However, to speak of Jewish Kabbalah, Christian Kabbalah, Hermetic Kabbalah, etc., is to already specify the nature of an outlook and a perspective. It is to limit an orientation towards the reality that lies beyond appearance. If we return to the image we've just used, we know that a house doesn't have just one window or one pane of glass. They usually have multiple. Each has its own imperfections, and each leads to an apparently different point of view of external reality. None is superior to the other, or even definitive. Whether one is called the Torah, the other the New Testament, the Bhagavad Gita, etc., is of no importance in itself, for its nature as a sacred text aims at the same objective: to lead us towards divine planes. We could say that a materialist would deny that there is an elsewhere to the edifice in which he lives. The dogmatist or fundamentalist would consider that the window in front of which he stands is the only reality, or at least that it is the only one guaranteeing real access to this divine plane. The Hermeticist, on the other hand, has a broader point of view and considers existence from several different viewpoints. He can then choose the one that suits him best or use one at certain times and the other in different circumstances. How can we imagine that there can only be one opening onto the divine and sacred world? Of course, points of view differ, but this in no way prevents freedom of being.

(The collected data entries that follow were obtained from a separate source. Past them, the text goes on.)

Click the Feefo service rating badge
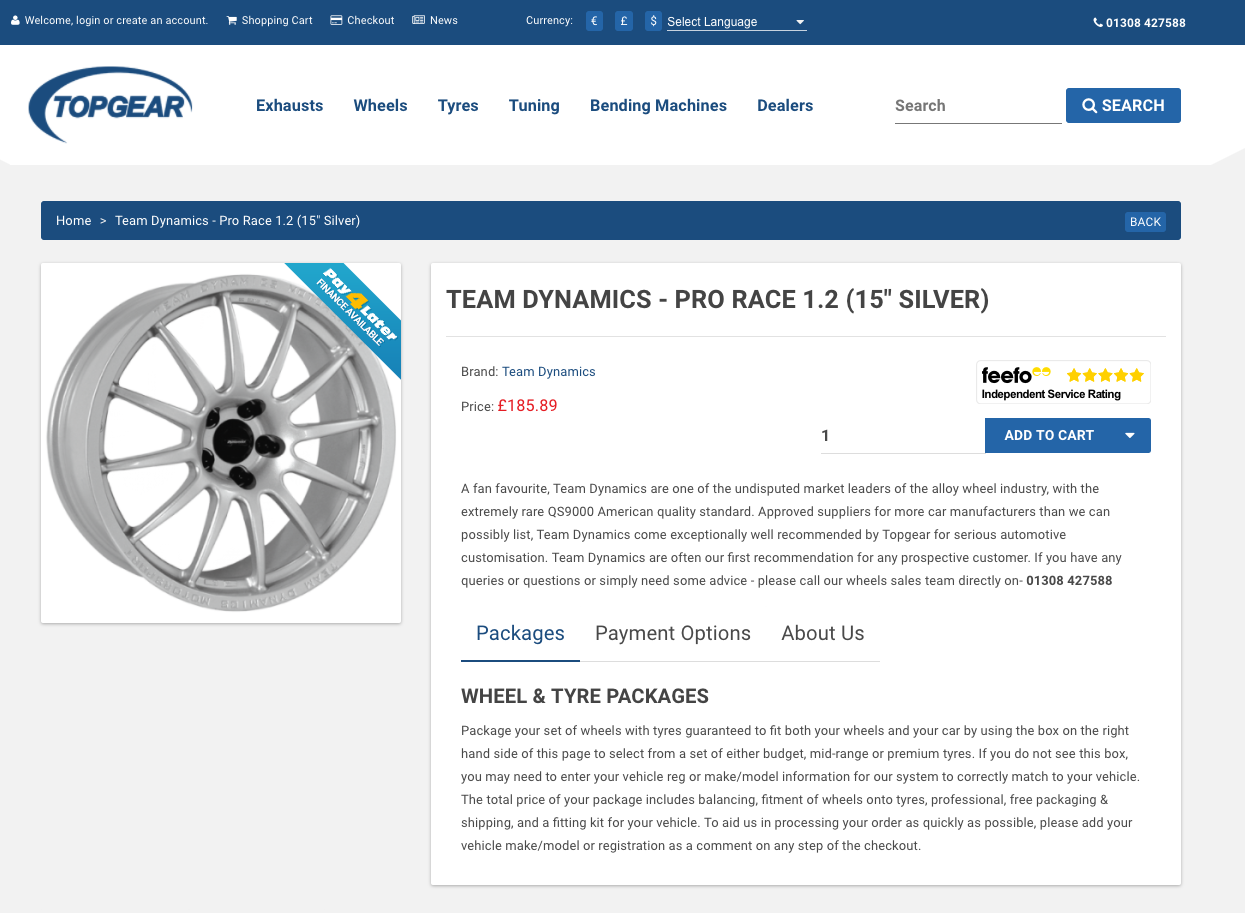Screen dimensions: 1245x913 pyautogui.click(x=1063, y=383)
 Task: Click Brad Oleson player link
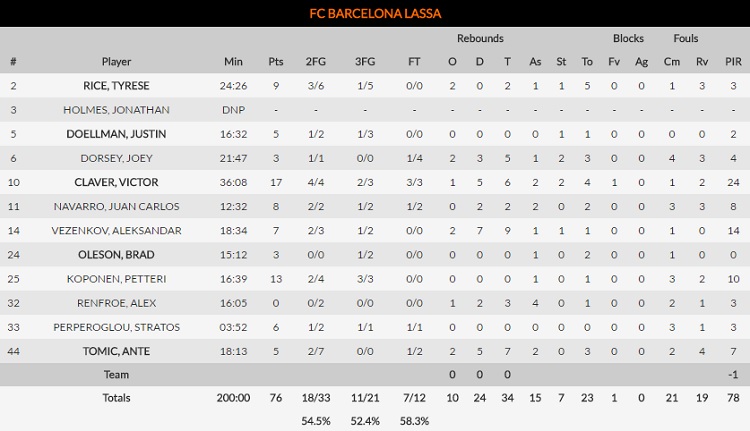pyautogui.click(x=116, y=254)
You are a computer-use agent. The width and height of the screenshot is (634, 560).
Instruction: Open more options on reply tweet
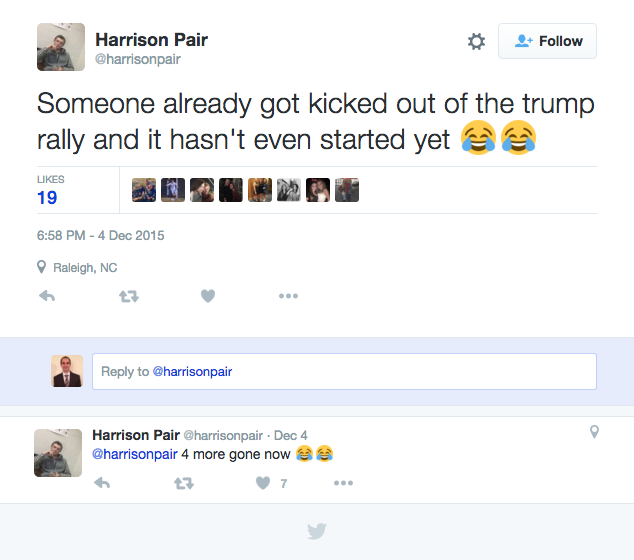coord(343,483)
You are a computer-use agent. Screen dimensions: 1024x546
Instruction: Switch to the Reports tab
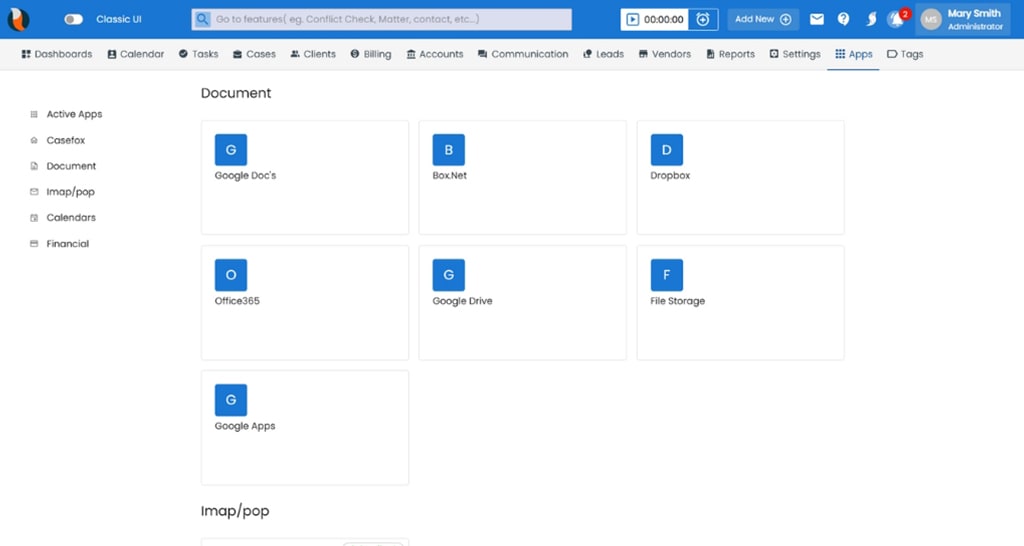tap(730, 54)
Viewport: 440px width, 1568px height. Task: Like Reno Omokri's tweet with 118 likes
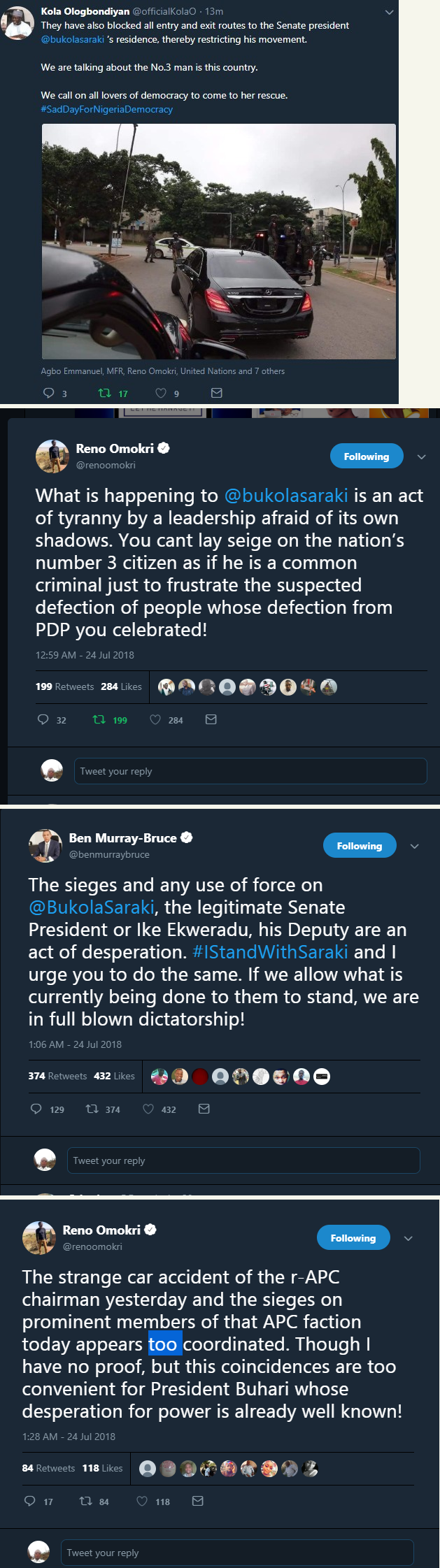[x=142, y=1501]
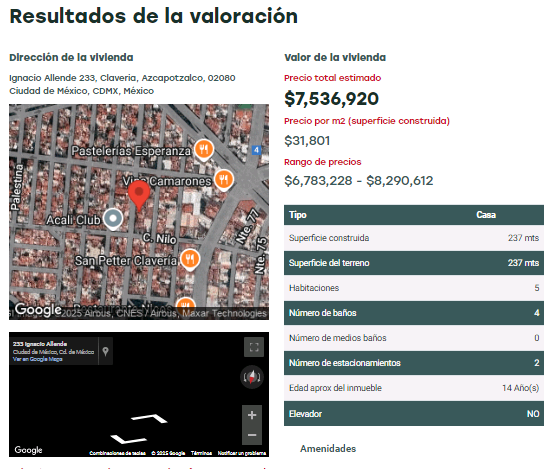Select San Petter Clavería restaurant marker
This screenshot has height=469, width=552.
point(190,260)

Christian Kabbalah is part of this tradition of the search for hidden meaning. Christianity counted open minds, eager to go beyond the veil and engage in a real search for meaning, the result of genuine inner work. They were born into a biblical and Christian culture. So, it was only natural for them to study the text in depth, to uncover its occult meaning. This first step led them to discover the source itself, the original text of the Torah. Always keen to find the occult meaning, it was natural for them to turn to those who carried and were initiated into this tradition, the Jewish kabbalists. They learned everything they could from them, from theoretical techniques to ritual practices.

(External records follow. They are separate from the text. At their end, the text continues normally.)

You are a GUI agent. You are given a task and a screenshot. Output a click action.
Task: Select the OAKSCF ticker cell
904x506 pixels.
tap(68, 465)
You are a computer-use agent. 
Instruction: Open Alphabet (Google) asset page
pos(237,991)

But Judaism remains a religion, and Jewish kabbalists are esotericists and mystics of that religion. And some of this knowledge can only be passed on to members of the same religion. A choice had to be made either to convert to Judaism, or to continue the journey on one's own and build up a new form of this wisdom. This is what happened. This new knowledge was applied to the message of the Christian religion. This enabled an esoteric meaning to be drawn from it, and a set of practices to be developed from these discoveries. But as with any monotheistic religion, the danger of individual research was real. The Church of the time did not joke about initiatives that might suggest that the authority of dogma could be called into question, or that the Church hierarchy could be bypassed to ascend to the divine. Kabbalists therefore had to conceal certain parts of their statements and organize small, closed groups of followers. In this way, research and practical techniques derived from these discoveries could be developed freely and safely. This was how the Christian Kabbalah came into being.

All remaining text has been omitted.